START

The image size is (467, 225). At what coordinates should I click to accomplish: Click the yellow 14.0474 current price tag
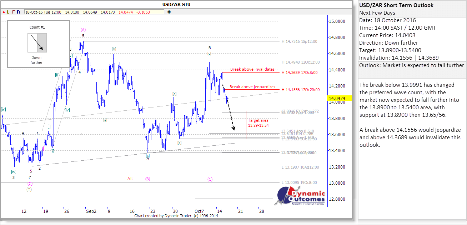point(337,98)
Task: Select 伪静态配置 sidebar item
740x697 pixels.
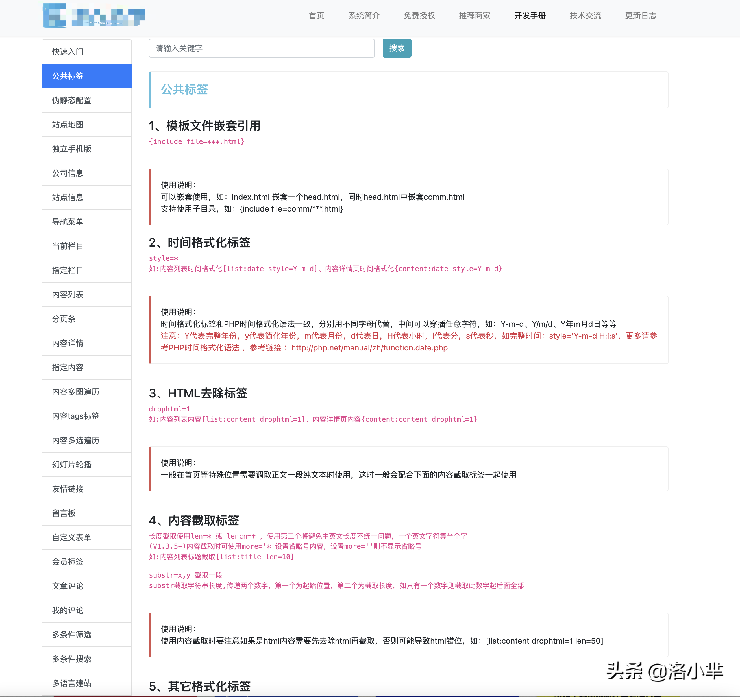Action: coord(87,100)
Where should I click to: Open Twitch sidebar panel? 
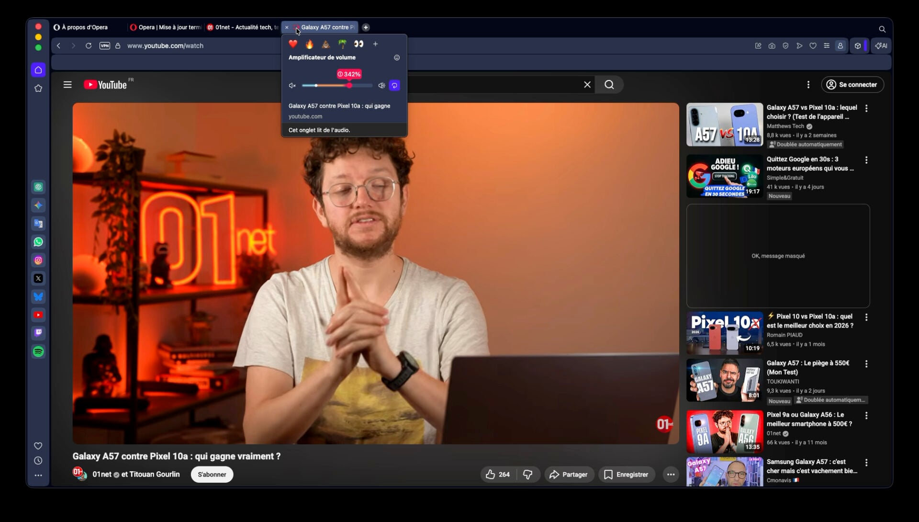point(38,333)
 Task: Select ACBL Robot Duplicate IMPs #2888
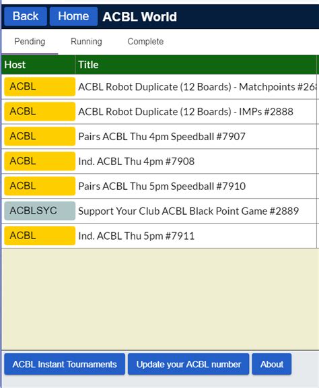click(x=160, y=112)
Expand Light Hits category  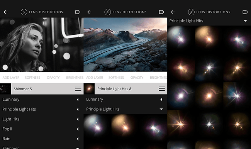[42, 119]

END
START

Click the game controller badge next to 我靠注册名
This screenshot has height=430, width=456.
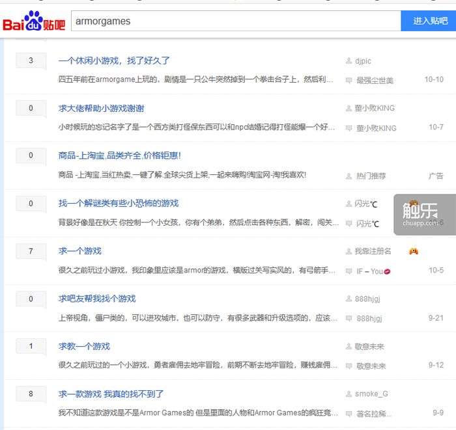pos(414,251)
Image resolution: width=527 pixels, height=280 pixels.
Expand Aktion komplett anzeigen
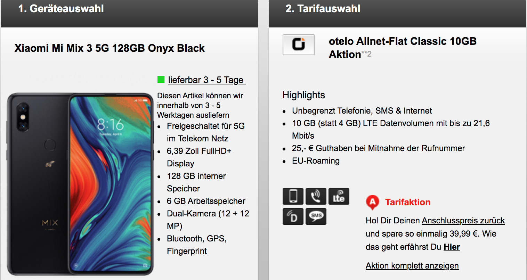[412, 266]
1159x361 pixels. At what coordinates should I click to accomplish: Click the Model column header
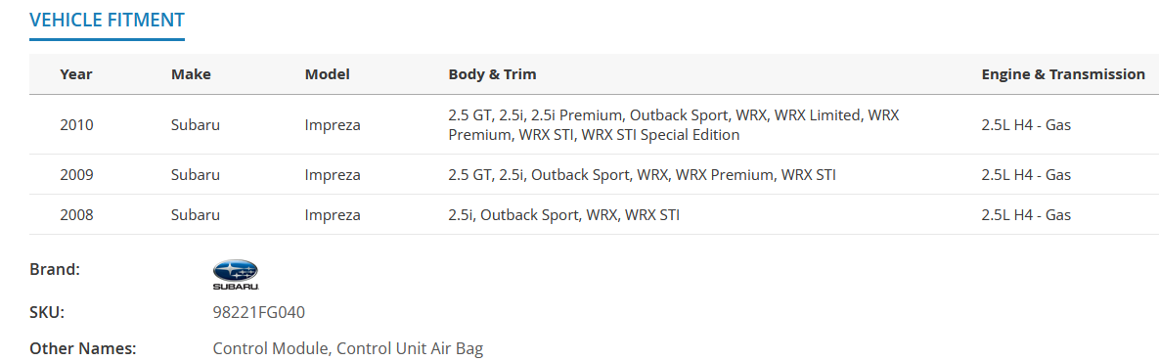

END
START

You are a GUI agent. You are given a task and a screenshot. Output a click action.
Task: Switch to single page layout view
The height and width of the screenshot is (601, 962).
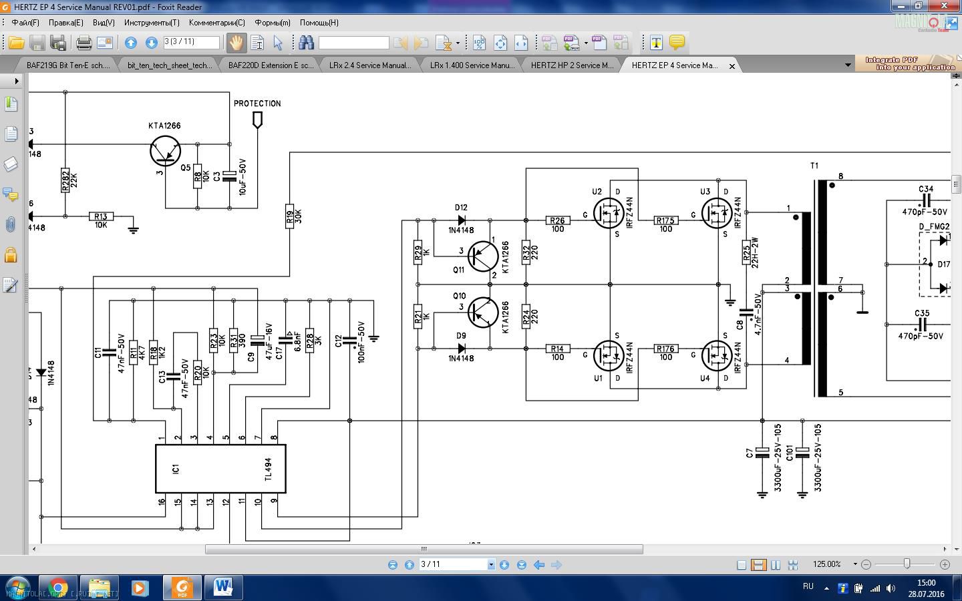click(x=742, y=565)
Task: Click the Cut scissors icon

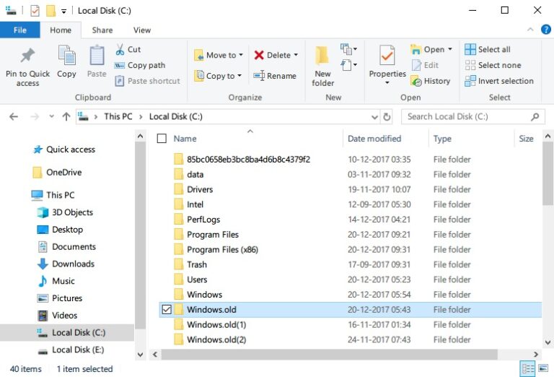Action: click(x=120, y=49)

END

Rewrite the records above as a Markdown table with the columns "No." and "Text". Start with the line containing "Image resolution: width=527" and continue through the line containing "1159x361 pixels. At", skipping blank lines and leaving out the pictures.

| No. | Text |
|---|---|
| 1 | Image resolution: width=527 pixels, height=280 pixels. |
| 2 | Expand Aktion komplett anzeigen |
| 3 | [412, 266] |
| 4 | 1159x361 pixels. At what coordinates should I click to accomplish: Click the Model column header |